The third point in this second part of the critique relates to the Islamic sources and the application of these sources. For example, verses of the Qur’an and the Ḥadīth, are at times, taken literally. More importantly, even secondary sources are sometimes taken as if they were complete sources, such as the books Fiqh us-Sunnah and Al-fiqh al-islamī . Yet these are introductory simplified books, with no in-depth study of the verses of the Qur’an, the Hādīth and the huge legal tradition (turāth). They are simply a general positioning, a very broad exploration of all the schools of law. As such, we would be mistaken to rely on these books in any scholarly way to decide whether to sentence a person to death or indeed whether to implement such an execution.

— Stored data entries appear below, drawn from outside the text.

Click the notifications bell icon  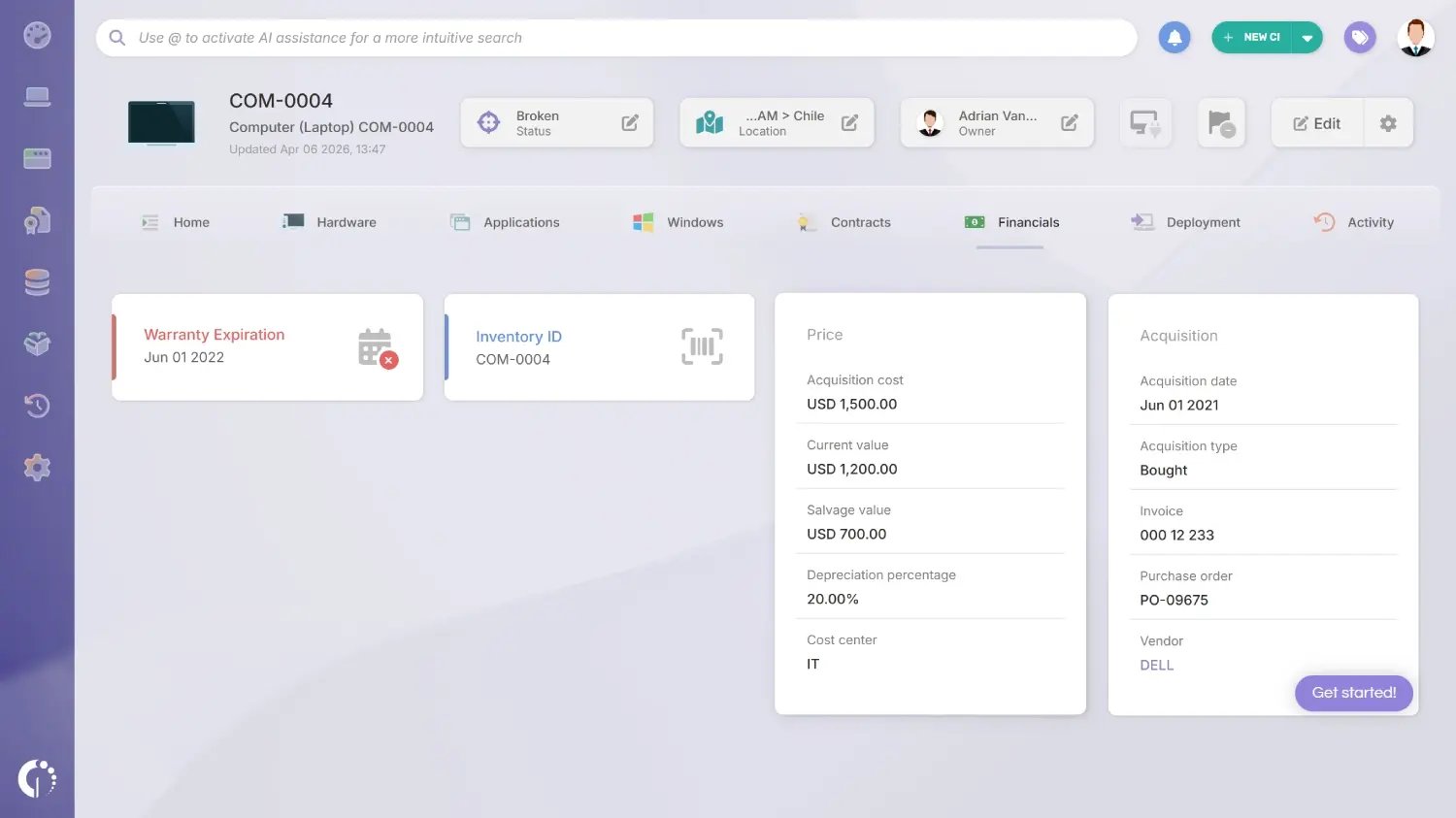1174,36
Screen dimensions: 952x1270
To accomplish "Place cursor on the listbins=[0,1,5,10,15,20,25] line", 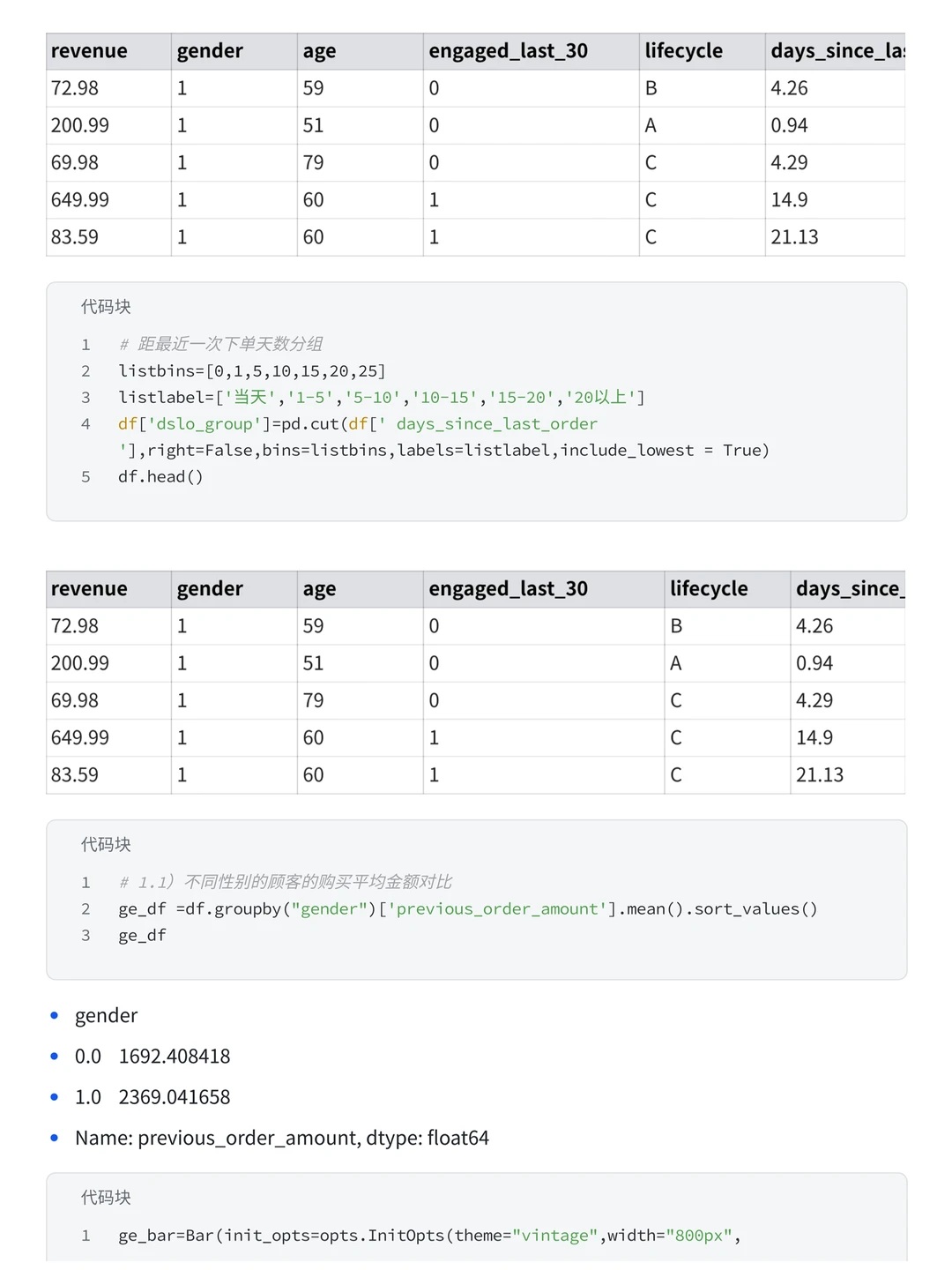I will (252, 371).
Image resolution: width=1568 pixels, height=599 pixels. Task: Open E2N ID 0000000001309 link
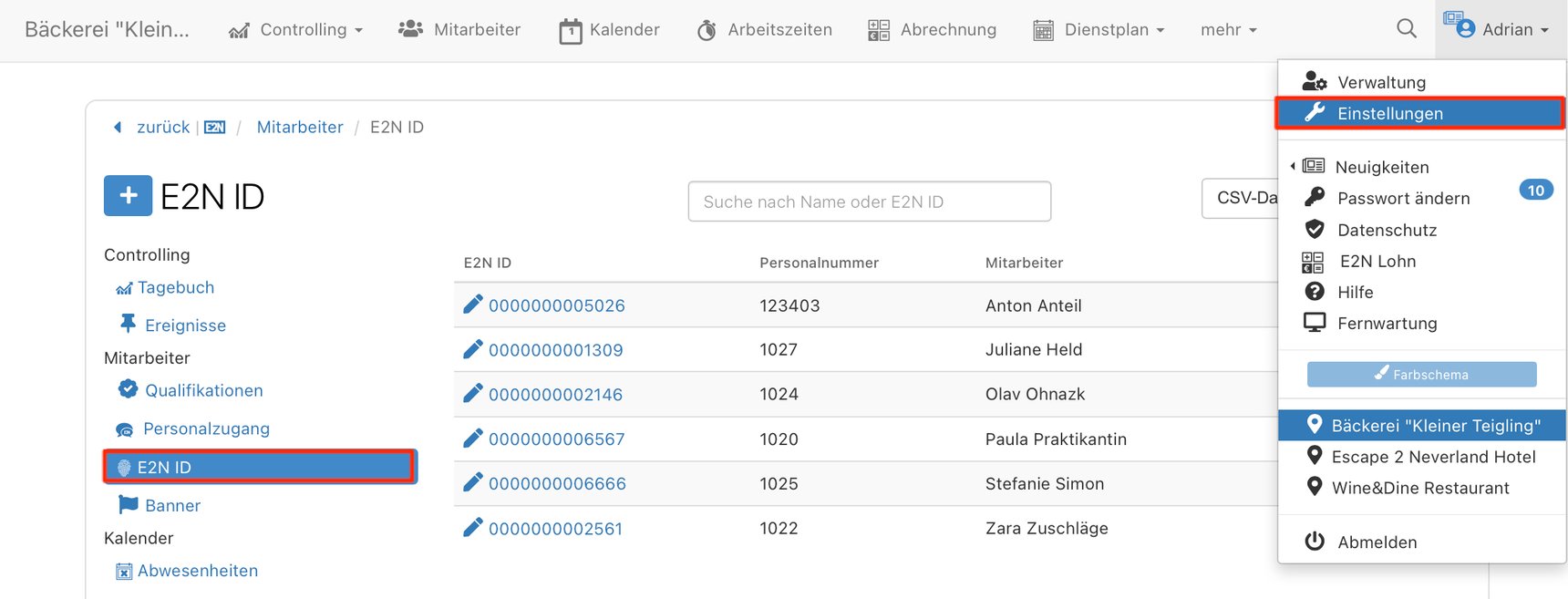(x=555, y=350)
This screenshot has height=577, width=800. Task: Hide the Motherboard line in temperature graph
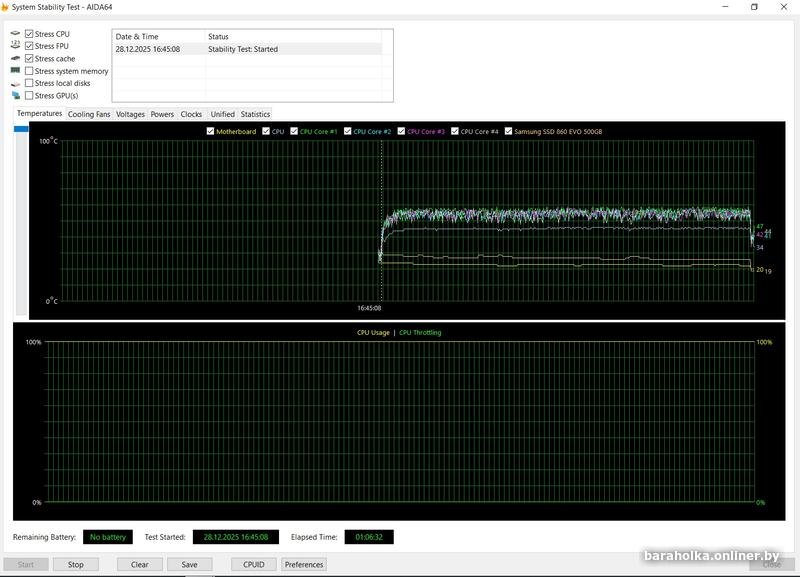click(210, 131)
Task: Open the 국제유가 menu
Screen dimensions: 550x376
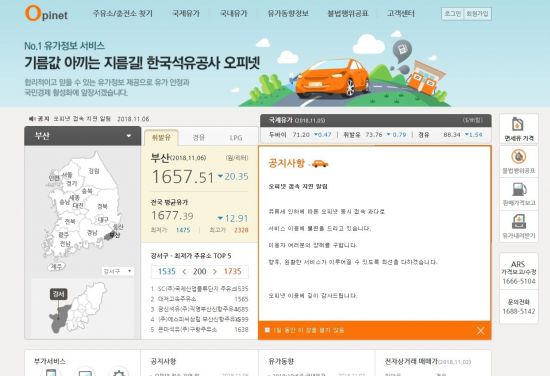Action: tap(186, 13)
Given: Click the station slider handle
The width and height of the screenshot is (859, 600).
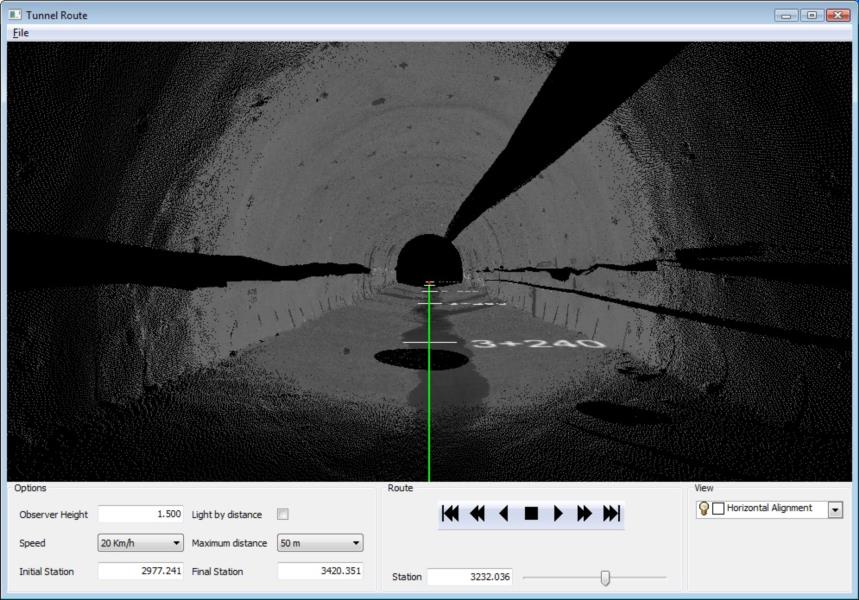Looking at the screenshot, I should pyautogui.click(x=605, y=577).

Having read summaries of the judgment transcripts and considered the matter at some length, it is evident that there are serious doubts and serious concerns with all four of these cases, in relation to Sharī’ah and Islamic jurisprudence. There are many questions as to whether the letter and spirit of Sharī’ah, the meaning of Sharī’ah, the conditions of Sharī’ah and also the text and the studies by our scholars have been entirely respected. Whether or not this is a demonstration of political intention to be harsh with society, there are serious doubts about the entire process. We cannot fail to wonder whether all these decisions are politically-driven because of the current situation within the society. To instrumentalise the reference to Sharī’ah for political reasons cannot be justified when it comes to sentencing people to death. That is not possible—this is in not an Islamic principle. Furthermore, we will not solve the problems of corruption, transparency and social justice by being harsh with victims. There is only one way forward and that is to be just and to acknowledge the fact that all the correct conditions should be in effect when taking actions in the name of Sharī’ah. As mentioned previously, the said conditions must be in place before one can even begin to start considering this type of serious consequence for the accused, and this is definitely not at all the case for any of the four murder convictions here.